Quantum Misconceptions#

Quantum mechanics has a reputation of being difficult and the source of many mysterious paradoxes. While there are truly remarkable and perplexing consequences of the quantum formalism, many of the seemingly impossible claims are just that: impossible consequences of misapplying the fundamental principals.

Here we list some common misconceptions. Can you see where the presentations have mistakes?

Quantum Eraser and Retrocausality#

The delayed-choice quantum eraser seems to violate causality by allowing a measurement in the future to change the result of a previous measurement (retrocausality). There is no real paradox here: quantum mechanics is completely consistent with causality. Can you find the mistakes made in the following presentations that lead the presenters to (incorrectly) conclude that quantum mechanics allows retrocausal effects?

Explanation#

Sabine Hossenfelder does a reasonable job of “debunking” these videos in The Delayed Choice Quantum Eraser, Debunked, as does Sean Carroll in his blog post The Notorious Delayed-Choice Quantum Eraser. Before viewing these, try to figure out where the previous expositions get it wrong.
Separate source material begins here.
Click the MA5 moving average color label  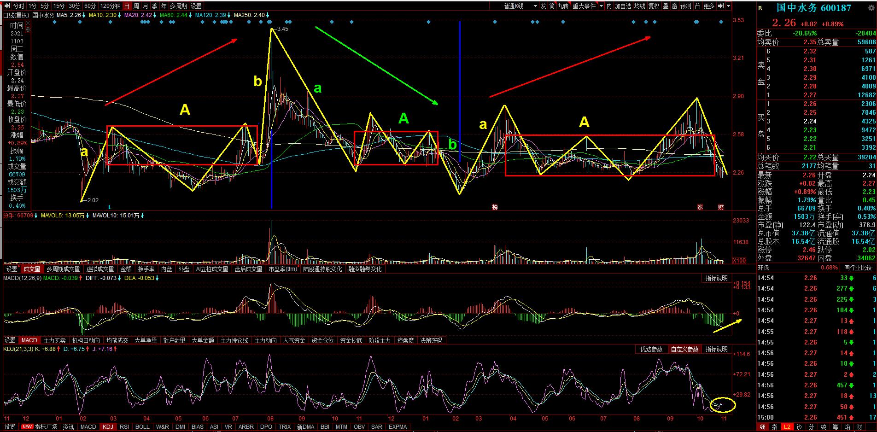pos(72,15)
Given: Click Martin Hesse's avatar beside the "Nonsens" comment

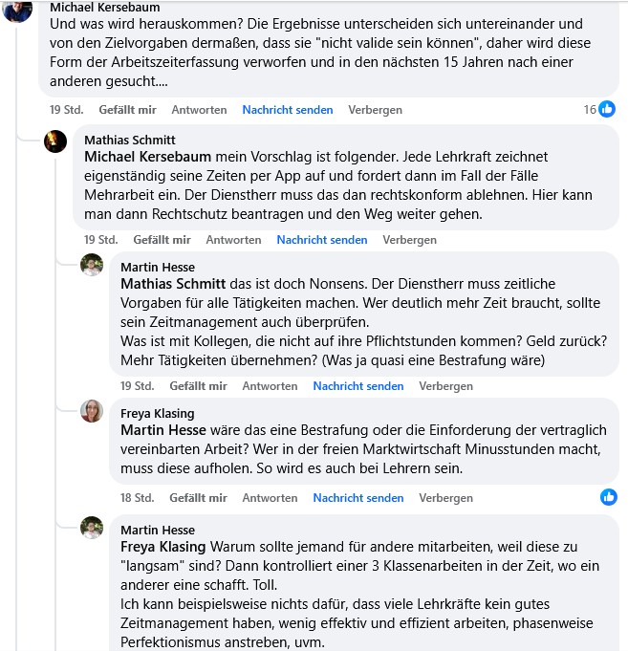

Quantum Computers are Faster than Classical Computers#

Another misconception is that quantum computers will be faster classical computers. This is unlikely to be true. In general, quantum computers will be slower than their classical counterparts in order to preserve coherence.

Explanation#

Quantum advantage is associated with certain problems where quantum quantum algorithms have an algorithmic advantage over classical computers, and hence will be able to solve certain larger problems than classical computers (if they can be made to be large enough).

For example, using Grover’s algorithm, quantum computers can perform an unstructured search over \(N\) in time \(O(\sqrt{N})\), which is provably better than classical algorithms which must at least read each entry, thus taking at least \(O(N)\) time. Note that this proof addresses the asymptotic time complexity of the algorithms, but specifies nothing about the prefactor. Almost certainty, the (machine-dependent) prefactor for Grover’s algorithm will be significantly larger. Thus, once \(N\) is large enough, the quantum algorithm is guaranteed to win, but we must make a large enough quantum computer that can maintain sufficient coherence to realize this advantage.